**Directions for this task:** Without the pictures, output the lines of the material from the very first through the one that holds "Task: Click the Selection Pane icon".

**Given information:**

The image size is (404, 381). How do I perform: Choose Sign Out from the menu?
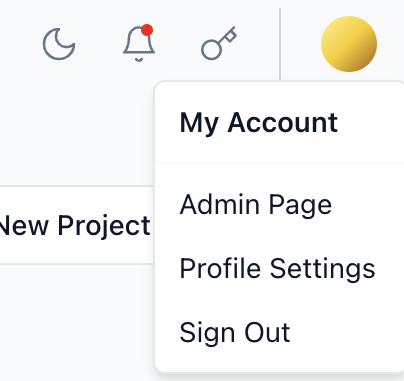(x=235, y=332)
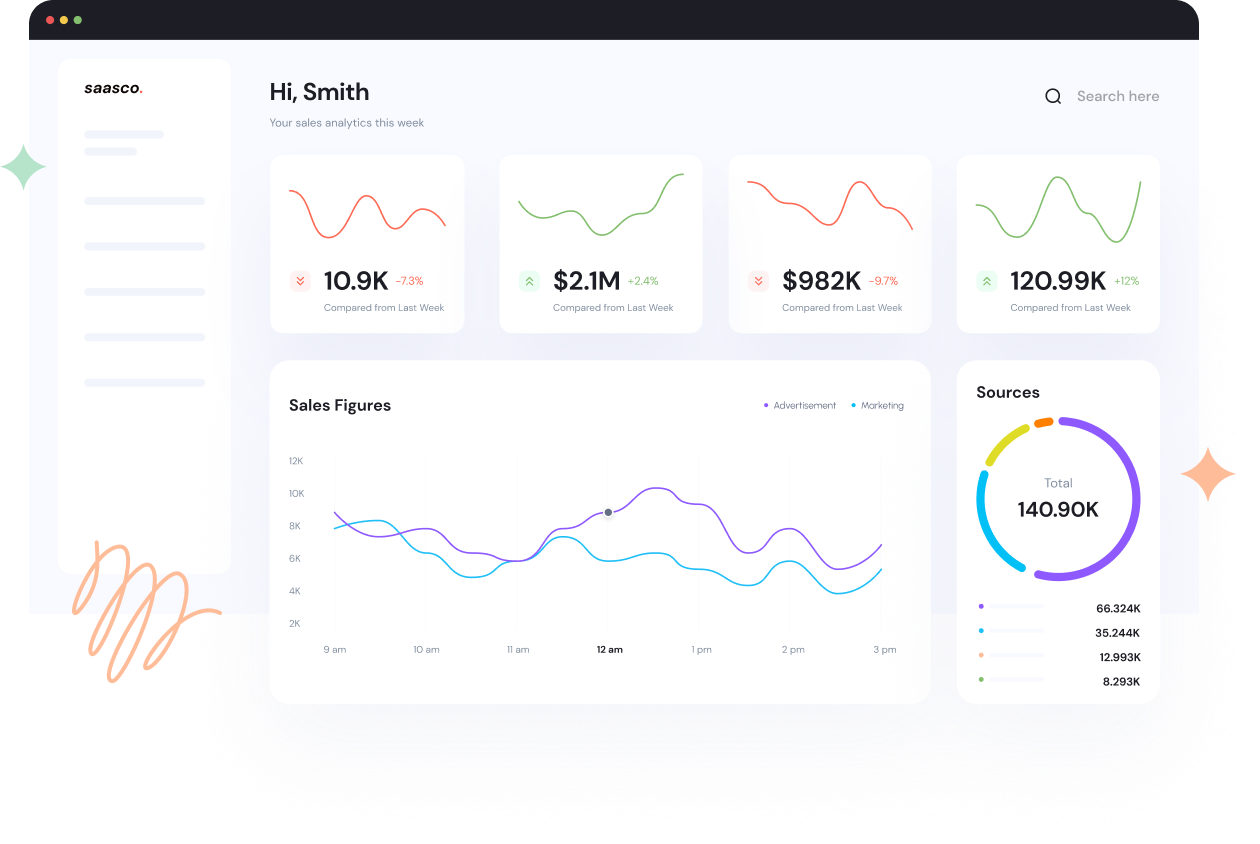Click the red down-arrow icon beside $982K
This screenshot has width=1260, height=844.
point(758,281)
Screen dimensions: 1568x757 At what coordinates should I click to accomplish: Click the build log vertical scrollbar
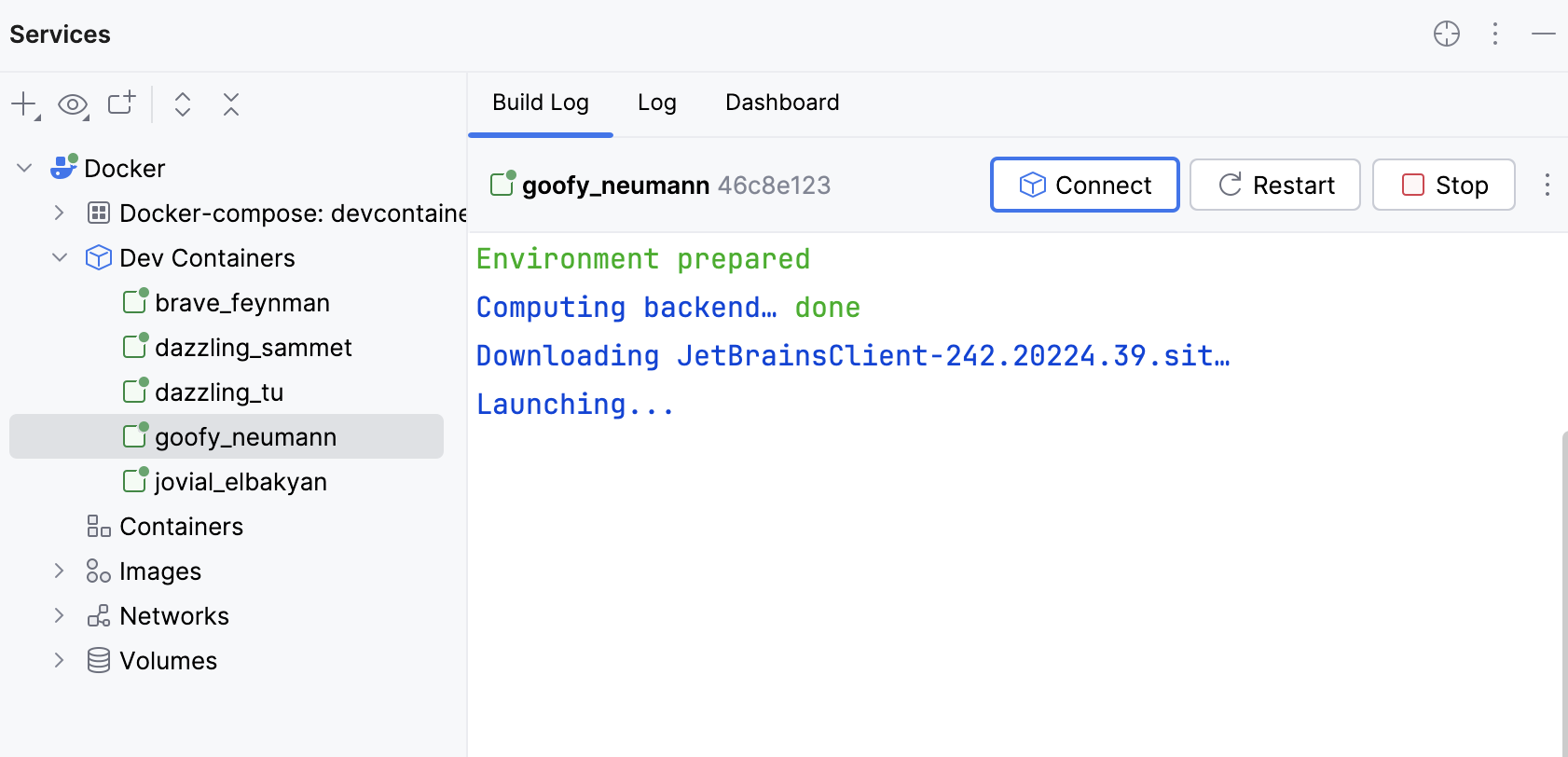[1563, 587]
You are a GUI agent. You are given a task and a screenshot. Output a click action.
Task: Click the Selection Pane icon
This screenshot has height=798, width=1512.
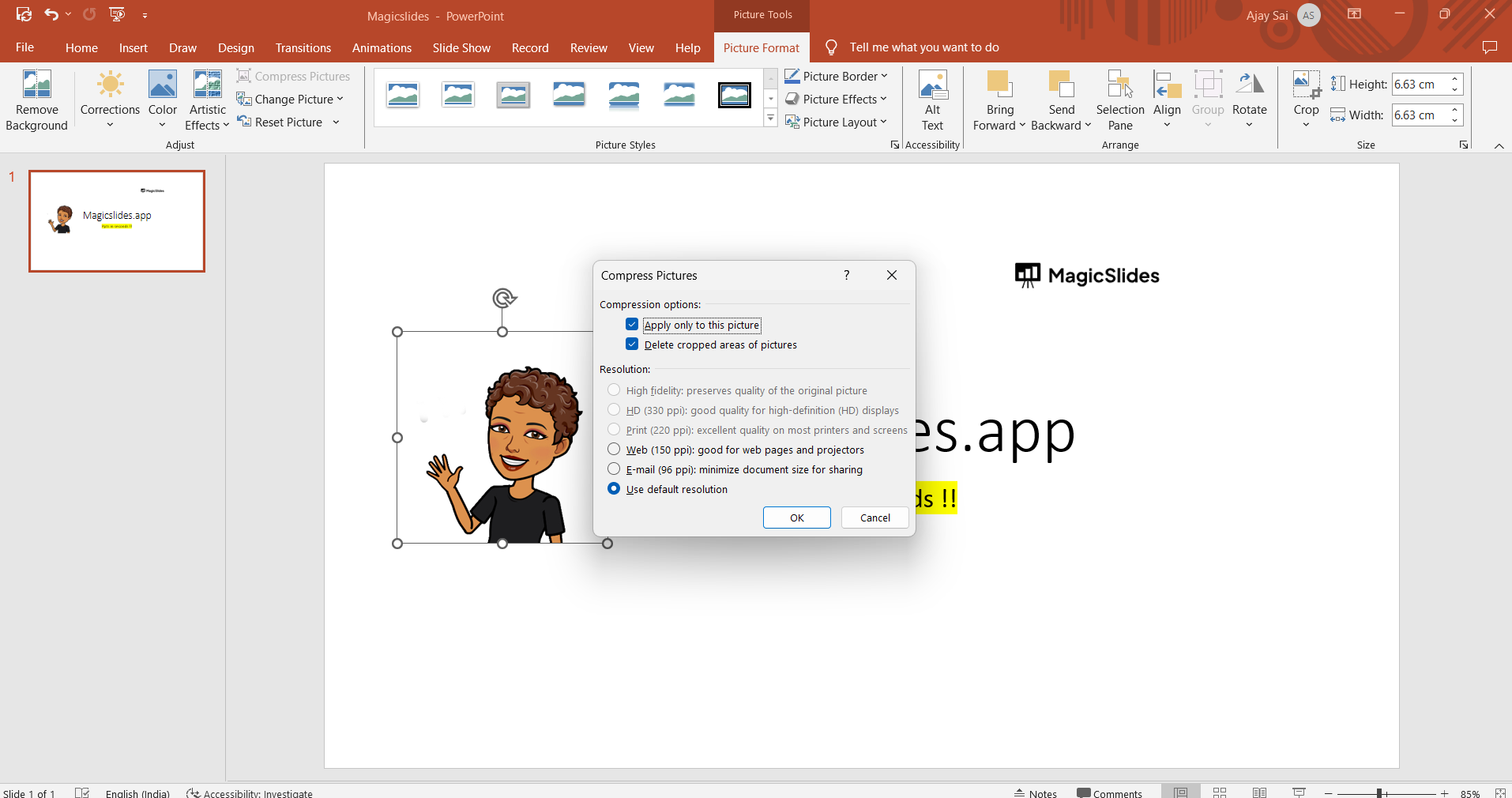click(1119, 85)

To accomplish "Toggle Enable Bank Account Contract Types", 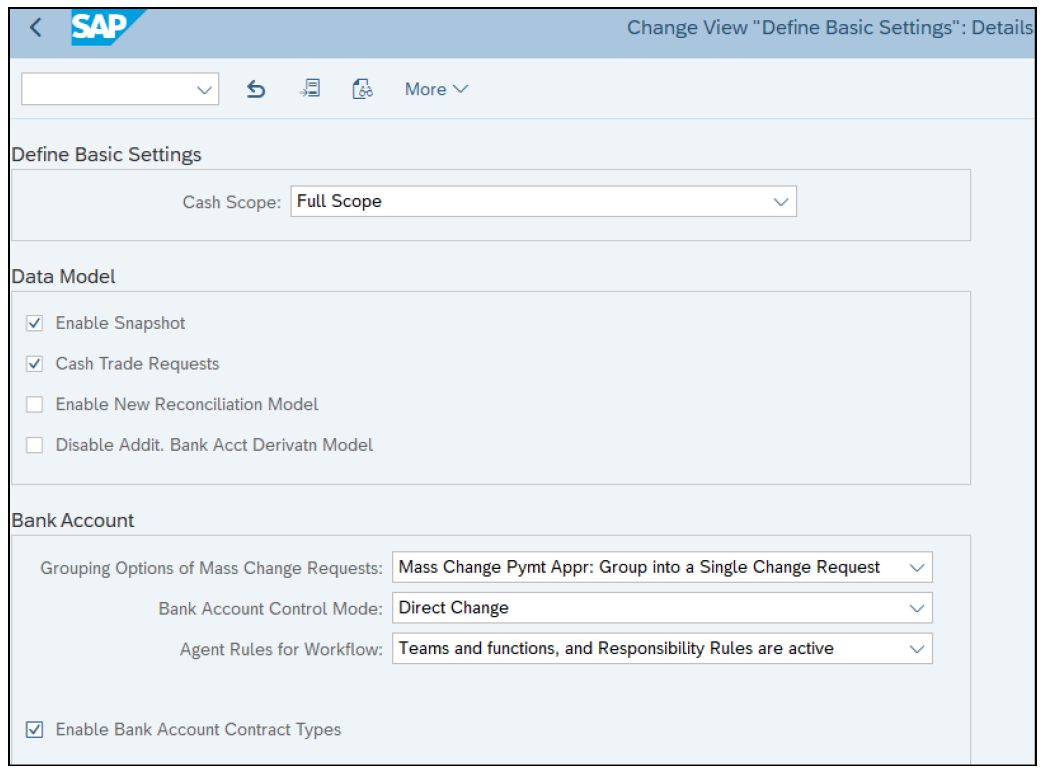I will (x=35, y=730).
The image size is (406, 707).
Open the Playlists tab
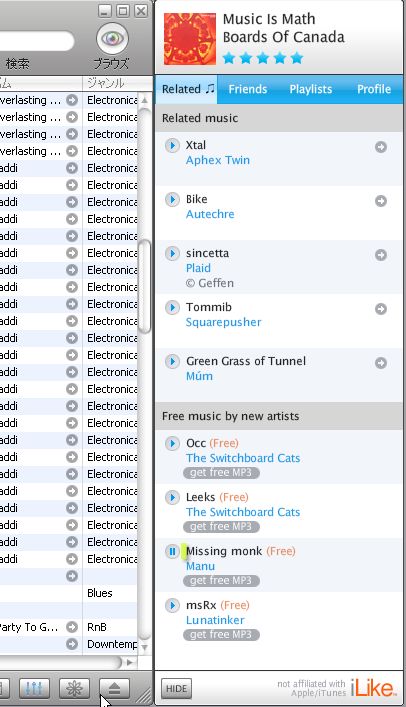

**Your response:**
The image size is (404, 381). How do I perform: Choose Sign Out from the menu?
(x=235, y=332)
Click the red down-arrow icon beside $982K
This screenshot has width=1260, height=844.
point(758,281)
Screen dimensions: 1568x757 At what coordinates should I click to accomplish: Click the build log vertical scrollbar
[1563, 587]
You are a GUI agent. You are given a task and a screenshot. Output a click action.
Task: Click the Selection Pane icon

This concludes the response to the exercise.